I have read as extensively as my admittedly modest level of education has allowed me to on the issue of biogenesis and the early Earth. People on both sides of the debate are guilty of haphazardly applying faith in the absence of testable data to the question “how likely is the series of supposed processes which trasnforms pre-biotic molecules into operating cells taken against the organizational minimum and the time available”.
Someone like Michael Behe and someone like Richard Dawkins are both arguing from a lack of information on this question. Behe is good at articulating the necessary level of complexity that accompanies life processes on the cellular level, and Dawkins is good at proposing ideas for non-biotic processes that might introduce structural order onto disorganized pre-biotic chemicals. However, this is, without probabilities indexed to time, not very useful. I am not a microbiologist, I can make no more headway in examining the merits of the arguments.
So, I don’t dwell on that.
I design things for a living, machines, and they happen to fly. So, I have an interest, and experience, in mechanical flight. This I can dig into. We do know how a bumblebee flies - or at least we’ve made some more strides in the field of turbulent lift since the famous “the bumblebee shouldn’t fly” headlines. What we know is that flight is very, very complex. There are two basic components to flight - structure and behavior. In each there are many subcomponents.
For a flying thing to work, both components must function. First, the structure: The wing surfaces must be matched in size to the force of the muscles attached to them and the weight of the payload. The cycle speed of the power system must be correct within a range to develop lift and control with a given wing size and shape. Insertion points of adequate strength must be provided for the muscles. Pivot points of adequate travel must be provide for the wings to articulate. The biochemistry of the muscles must the matched to the duration of the powered portion of the flight profile. For many flight systems (see the bee) the stiffness of the wing surface must be within a narrow range to allow the lifting surface to passively change shape during the stroke. The remaining support systems (fuel storage, guidance and nav, landing gear) have a maximum weight value which requires specific structures, or else the load is too great for the flight system to lift.
Then, the behaviors: On some systems, the angle of attack of the lifting surface must be varied actively during the stroke, and error in the angle or attack is not allowed outside a range of only a few degrees.
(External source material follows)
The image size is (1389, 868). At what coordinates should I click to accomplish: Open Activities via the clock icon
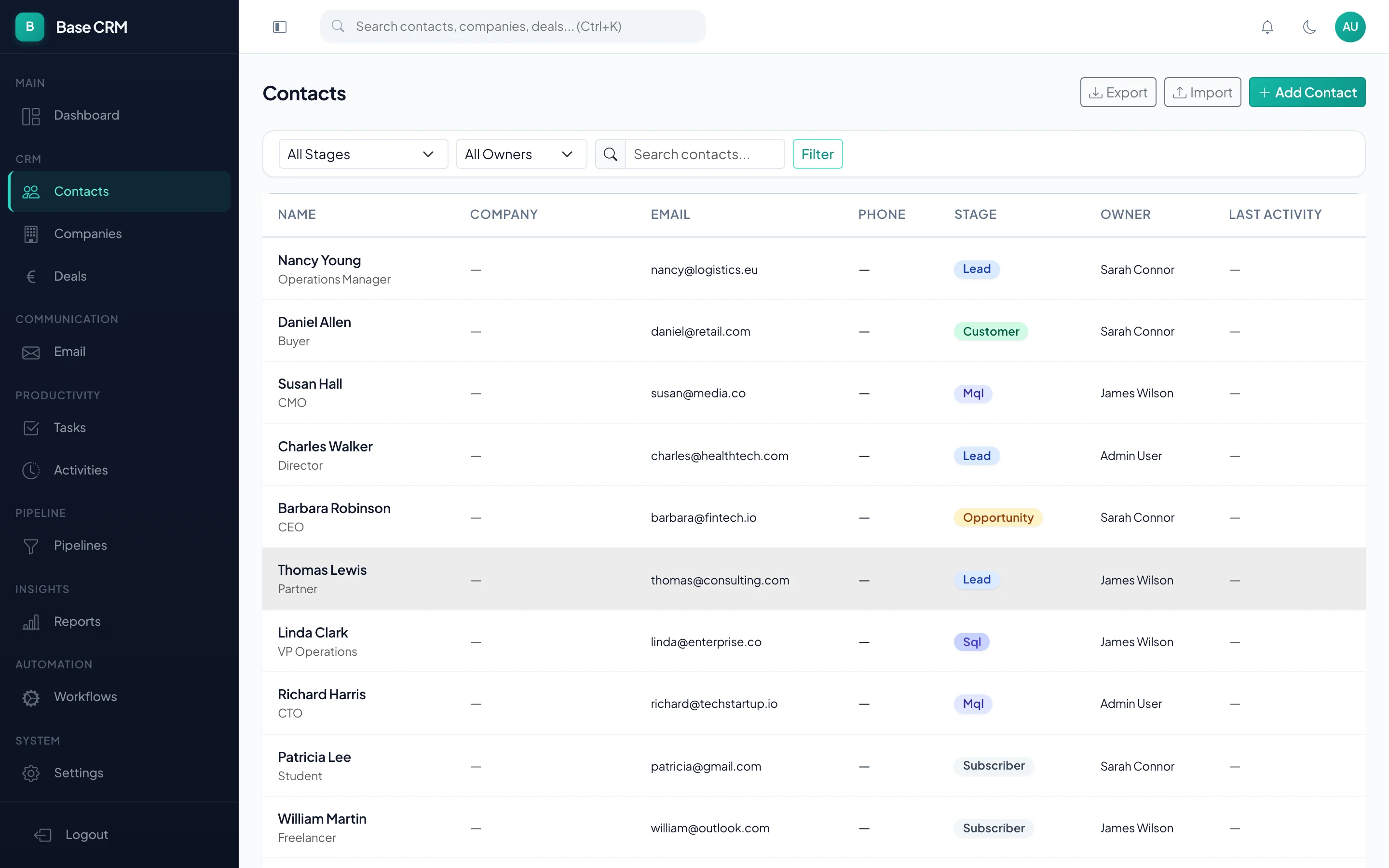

Wings do not “flap”, they describe a complex curve and this travel path must be observed without significant variation. On all systems, the differential lift vectors supplied by two or more lifting surfaces must be managed to supply climbing, turning, banking and other desired maneuvers. On some systems, an articulated tail surface is added and the angle of attack of this aurface must be actively maintained in three dimensions. Recovery behaviors to manage wind gusts and upsets must exist. Takeoff and landing routines are required.
On these systems, large errors cannot be tolerated. Make a change to a flight surface, the system does not function. Make a small change to the musculature of the flying animal, it cannot fly. Take away part of the “flapping” stroke. No flight. Remove only one axis of control on the surfaces, no flight.
Flying animals are very precise solutions to particular engineering problems. This type of solution is called a “mountain top” solution because all of the adjacent data sets do not provide other comparable solutions, but instead are very deficient. Each solution, or particular set of values, exists like a steep mountain on the graph of possible solutions. You cannot iterate to a mountaintop solution.
Every aspect of biology, to hear the experts talk about their own fields, has mountaintop solutions like these. It’s impossible to iterate to these solutions, because any deficiencies (like the ones envisioned by ANY evolutionary scheme in a trasitional form) render the system not just sub-optimal, but profoundly non-functioning.
Anytime complex, complementary structures exist in life-forms, they potentially represent mountaintops. In the case of multiple, complementary, complex structures with necessary, instinctive, highly complex associated behaviors, iteration is not possible and the question of time is rendered moot. Impossible events remain impossible over any time span.
Now, I realize that, as a Catholic, I am allowed to “believe in evolution” with wide latitude, and at one time I did. However, I no longer think mutation+selection represents real possible explanations for organisms. I don’t see any reason why this means the only other possible explanations are supernatural, and if the Church was allowing us to accept Darwinism when it was the best candidate, I don’t see why the Church would seek to prevent us from accepting whatever the next approximation is. But, and I see no alternative to this, there will be a next approximation, and it will have to address the actual level of complentary complexity of structure and behavior in real organisms.